> **Problem to work on**
Count how many lines of the records below contain the word "size". Reply with the number alone.

> **Data**
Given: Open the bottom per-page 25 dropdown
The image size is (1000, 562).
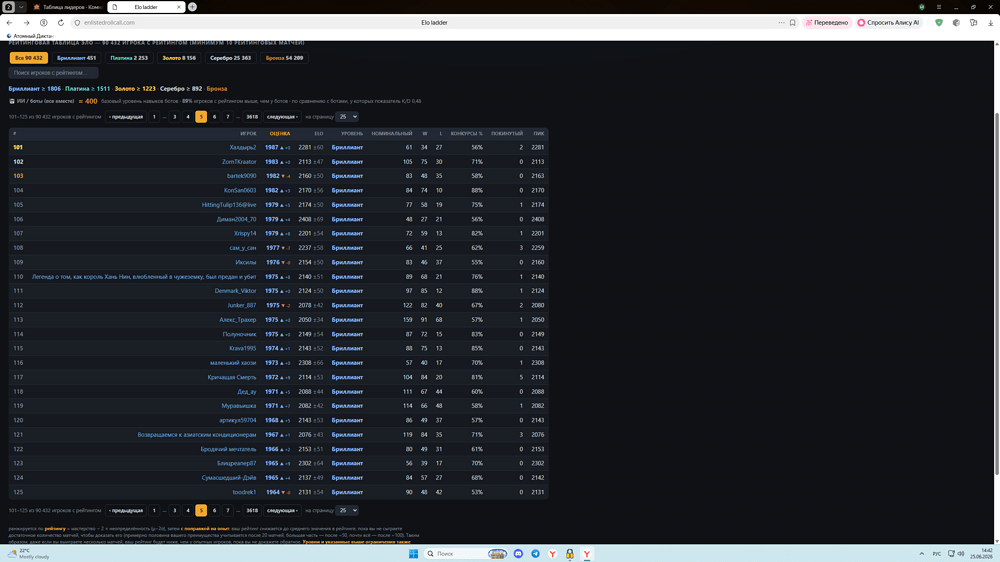Looking at the screenshot, I should click(x=347, y=510).
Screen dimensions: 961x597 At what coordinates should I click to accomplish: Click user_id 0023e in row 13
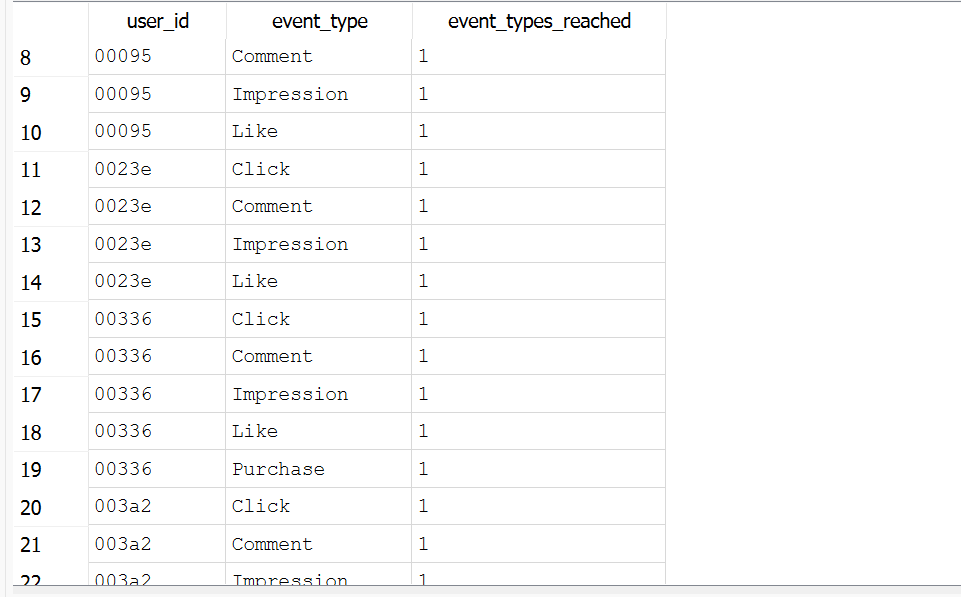click(x=123, y=244)
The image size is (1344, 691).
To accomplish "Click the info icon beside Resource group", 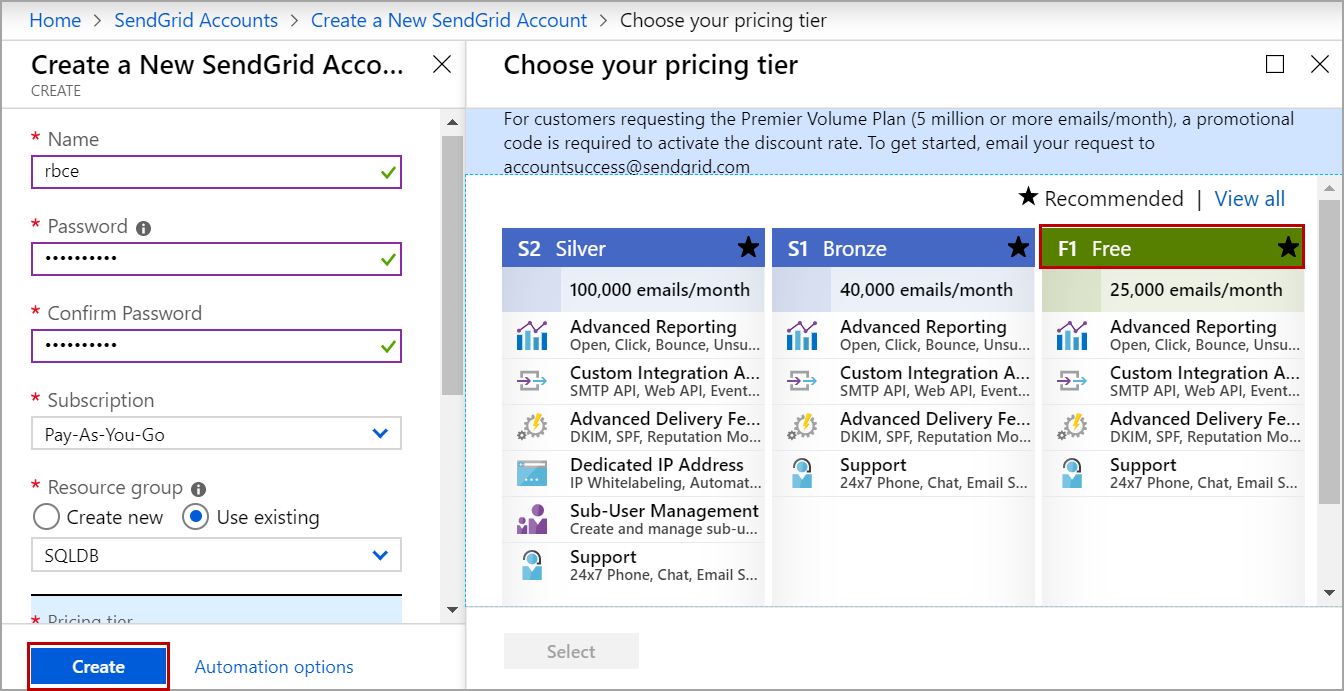I will click(197, 487).
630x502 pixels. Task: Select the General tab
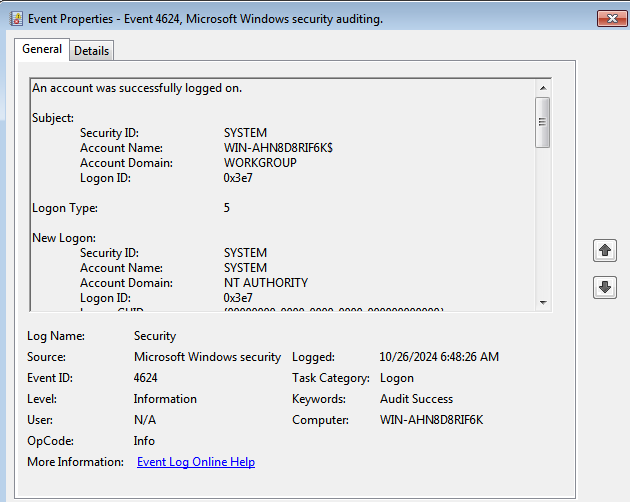pyautogui.click(x=42, y=49)
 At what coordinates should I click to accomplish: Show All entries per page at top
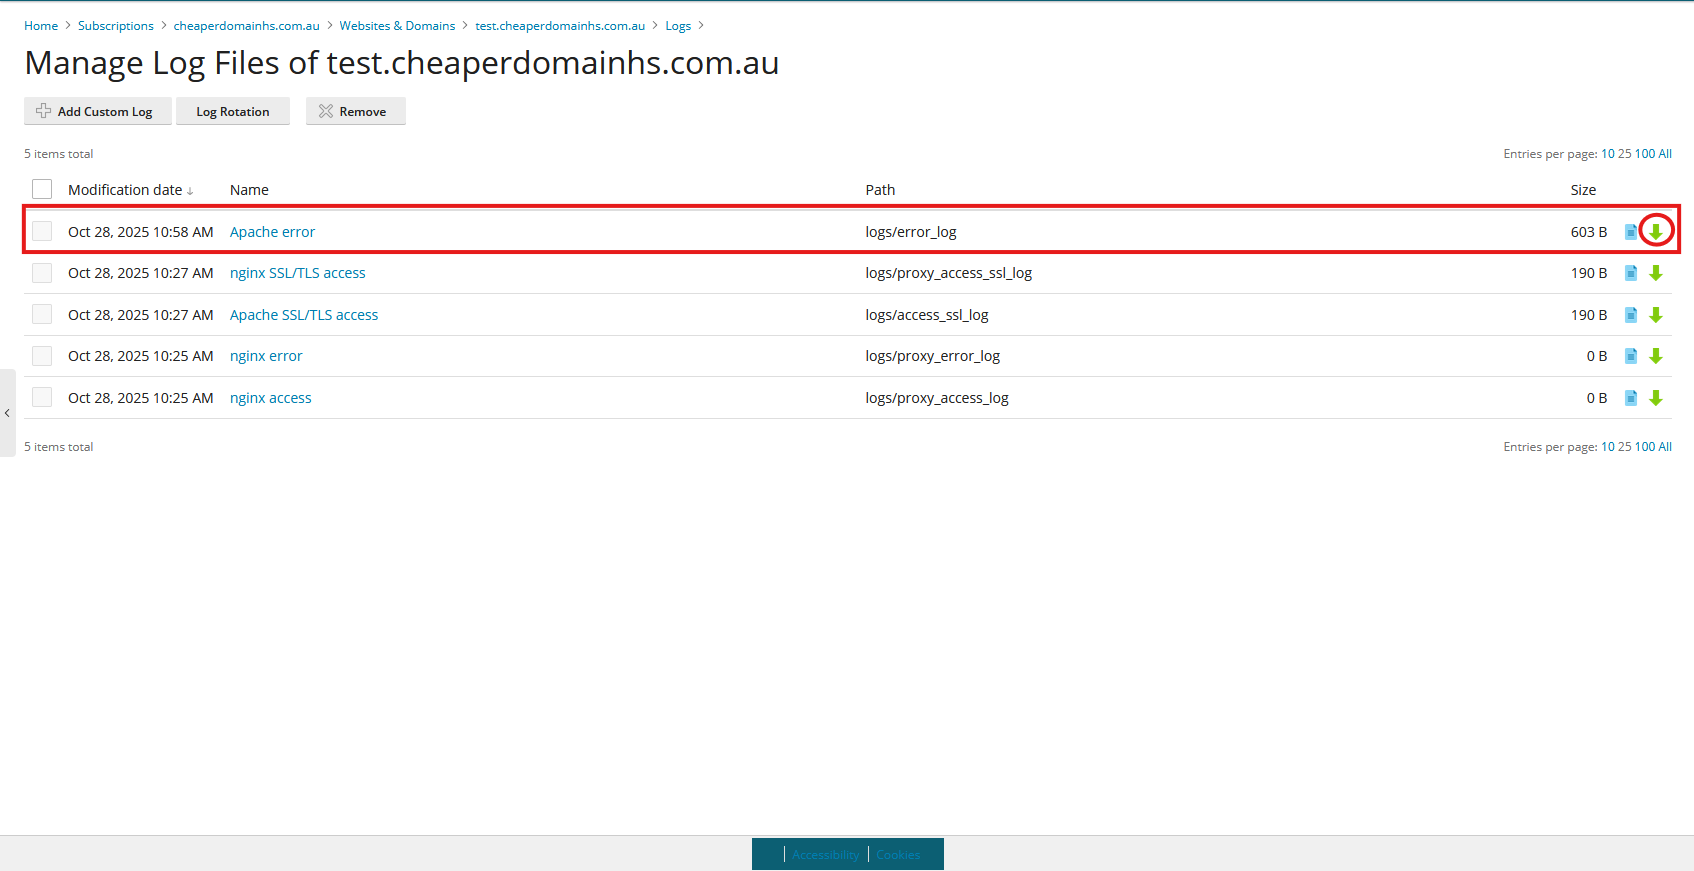(1665, 154)
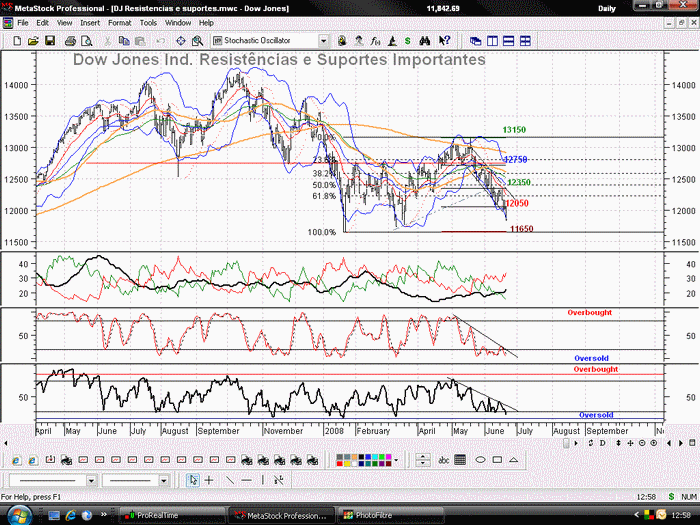This screenshot has height=525, width=700.
Task: Click the chart horizontal scrollbar thumb
Action: point(566,443)
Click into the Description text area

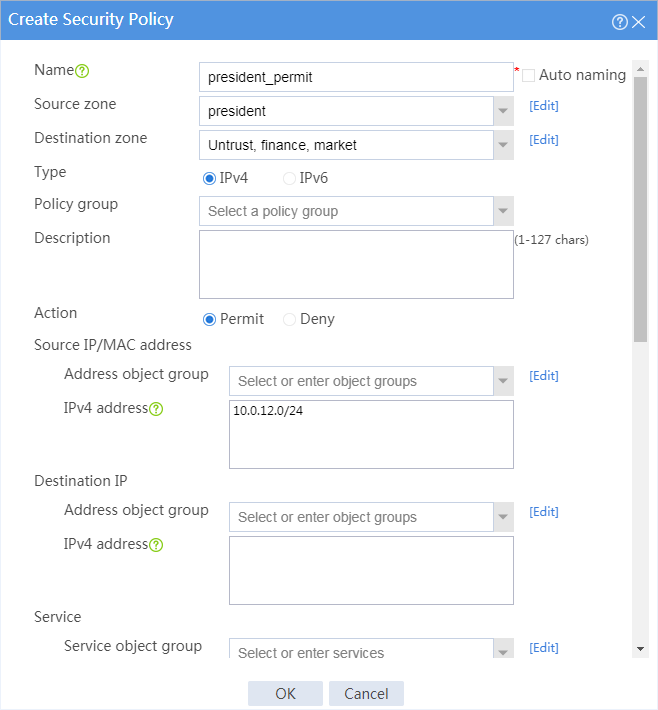[356, 264]
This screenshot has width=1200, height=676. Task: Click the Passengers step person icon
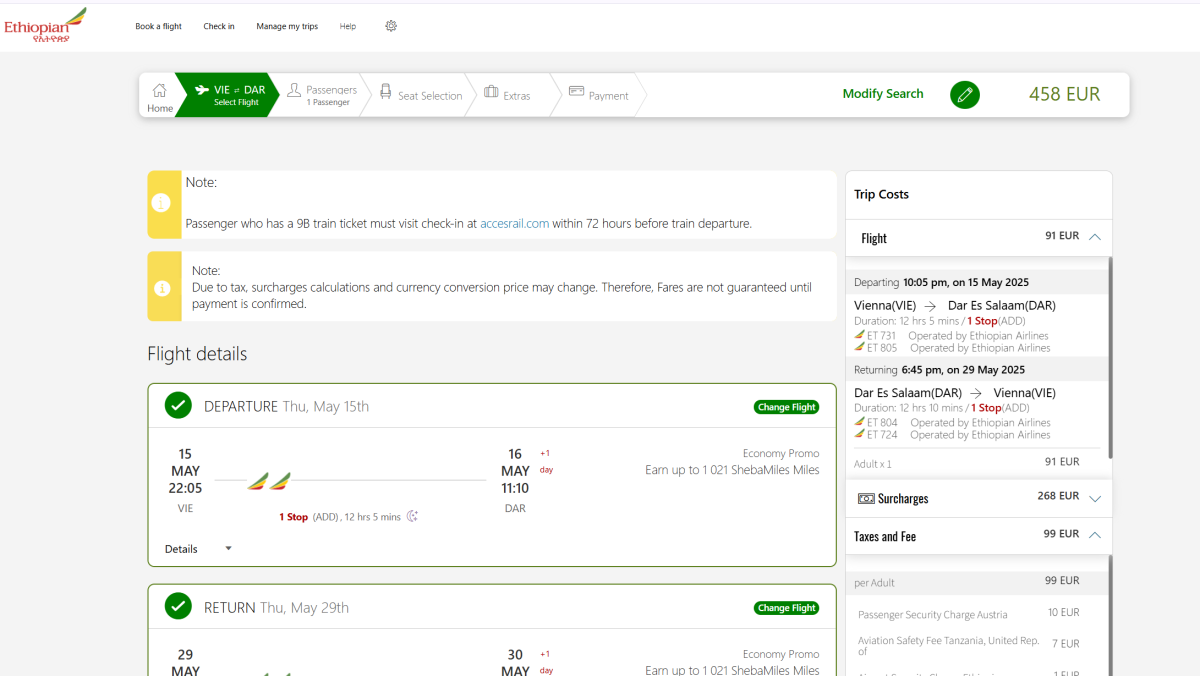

> **Answer**
2